## AUFGABEN
1: Zähle alles auf, wofür in der barocken Oper laut dem Textauszug über Gesang Raum bleibt.
2: An wen gehen in Österreich laut Barbara Konrad im Textauszug die meisten Subventionen?

## TEXTAUSZUG
■ ■ ■ ■

Der Gesang und seine Techniken haben sich über die Zeit hinweg ebenso verändert wie die Bau- und Spielart der Instrumente. Wohin könnte sich die Stimme in Zukunft entwickeln, wenn sich tradierte Gesangsweisen mit neuen Impulsen verbinden? In der Praxis müssen sich Sängerinnen und Sänger vor allem für das vorherrschende Opernrepertoire wappnen. Die Konkurrenz ist groß. Und da das Repertoire aus Barbara Konrads Sicht recht beschränkt ist, hält sie es auch nicht für wahrscheinlich, dass sich die Stimme in diesem Kontext alleine weiterentwickeln wird: „Die Sänger werden alles daran setzen, die Stimme so auszubilden, wie der Markt es verlangt. Solange der Markt so ist, dass – ich kann zumindest für Österreich sprechen – die meisten Subventionen an die großen Opernhäuser gehen und die kaum mit Neuem experimentieren, wird sich glaube ich auch die Stimme nicht woanders hin entwickeln.“

„Die historische Aufführungspraxis beeinflusst auch moderne Sinfonieorchester. Der eine lernt vom anderen, und das ist auch gut so.“

Barbara Konrad

Die Erwartungen an junge Sängerinnen und Sänger seien hoch, sagt Natalie Pérez. Müssen sie Generalisten sein? An einem Abend Monteverdi, am nächsten Rihm, und das alles auf Top-Niveau? In der Ausbildung an der Musikhochschule eignen sich Gesangsstudierende die Stile verschiedener Epochen an, vom Barock bis zur zeitgenössischen Musik. Darüber hinaus können sie eigene Schwerpunkte setzen. Aber man kann nicht alles können: „Wenn man zum Beispiel mit romantischer Violinmusik erfolgreich im Konzertbetrieb ist, bleibt nicht die Zeit, sich mit einem so umfassenden und unterschiedlichen Gebiet wie dem der Renaissancemusik so intensiv auseinanderzusetzen, so dass man zu einem befriedigenden Ergebnis kommt“, sagt Barbara Konrad. Eugène Michelangeli wünscht sich, dass jeder seinen individuellen Weg findet und damit vom Markt und vom Publikum angenommen wird. Die Vielfalt aus Generalisten wie Spezialisten sei bereichernd. So hätten etwa Erkenntnisse der historischen Aufführungspraxis auch Einzug in moderne Sinfonieorchester gefunden, wie Barbara Konrad anmerkt – „der eine lernt vom anderen, und das ist auch gut so.“

Eugène Michelangeli

Dabei gibt es gerade zwischen ganz alter und ganz neuer Musik interpretatorische Schnittmengen: „In der barocken Oper muss sich ein Sänger nicht mit Lautstärke gegen ein großes Sinfonieorchester durchsetzen. Dadurch bleibt Raum für nuanciertere Tongebung, Artikulation, Klangfarben und für das Einfügen von Verzierungen”, erklärt Barbara Konrad. „Es gibt Sänger, die mit den gleichen Techniken der geraden Stimme ohne Vibrato dann auch zeitgenössische Musik aufführen.“

Die Art zu singen hat sich im letzten Jahrhundert rasant verändert. Das hat auch mit den Möglichkeiten aufgezeichneter Musik zu tun, die sich immer stärker ausweiten: „Dadurch, dass wir im Alltag viel mehr mit aufgezeichneter als mit Live-Musik zu tun haben, verändert sich auch unser Verhältnis zur Live-Musik“, sagt Michelangeli. „In der klassischen Musik ist das besonders stark sichtbar. Plakativ gesagt: Alles muss nur noch perfekt, sauber und CD-reif sein.“ Eine eigene Herangehensweise zu finden werde schwieriger, weil man oft schon das perfekte Ideal einer Aufnahme im Hinterkopf habe.

■ ■ ■ ■

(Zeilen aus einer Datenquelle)
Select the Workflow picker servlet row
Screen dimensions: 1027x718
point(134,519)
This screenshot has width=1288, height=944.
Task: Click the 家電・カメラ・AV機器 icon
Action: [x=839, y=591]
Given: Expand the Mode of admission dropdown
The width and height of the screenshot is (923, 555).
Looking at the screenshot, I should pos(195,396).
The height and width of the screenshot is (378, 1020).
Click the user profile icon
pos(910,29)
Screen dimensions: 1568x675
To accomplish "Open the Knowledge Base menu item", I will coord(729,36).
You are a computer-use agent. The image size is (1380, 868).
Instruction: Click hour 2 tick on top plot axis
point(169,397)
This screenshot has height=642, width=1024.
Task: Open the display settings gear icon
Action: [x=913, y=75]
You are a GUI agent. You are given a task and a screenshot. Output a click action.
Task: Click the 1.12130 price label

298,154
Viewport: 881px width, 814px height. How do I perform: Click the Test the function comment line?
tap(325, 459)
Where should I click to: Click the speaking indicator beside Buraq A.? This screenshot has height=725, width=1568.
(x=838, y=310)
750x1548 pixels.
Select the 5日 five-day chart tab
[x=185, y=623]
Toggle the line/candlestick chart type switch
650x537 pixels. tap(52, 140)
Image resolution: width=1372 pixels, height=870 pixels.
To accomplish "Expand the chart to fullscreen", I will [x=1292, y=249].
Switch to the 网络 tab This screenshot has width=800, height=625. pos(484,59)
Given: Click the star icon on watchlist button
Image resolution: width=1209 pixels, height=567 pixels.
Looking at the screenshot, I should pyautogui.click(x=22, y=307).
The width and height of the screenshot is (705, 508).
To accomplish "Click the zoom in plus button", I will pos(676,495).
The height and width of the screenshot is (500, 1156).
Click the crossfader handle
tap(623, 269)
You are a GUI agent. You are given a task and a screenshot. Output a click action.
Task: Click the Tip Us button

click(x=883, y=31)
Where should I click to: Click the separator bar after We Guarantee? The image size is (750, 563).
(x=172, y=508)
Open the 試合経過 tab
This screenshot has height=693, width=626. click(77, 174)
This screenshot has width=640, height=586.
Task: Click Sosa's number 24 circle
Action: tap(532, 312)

■ ■ ■ ■

## ANTWORTEN JE AUFGABE
1: In der barocken Oper bleibt Raum für nuanciertere Tongebung, Artikulation, Klangfarben und das Einfügen von Verzierungen.

2: Die meisten Subventionen gehen an die großen Opernhäuser.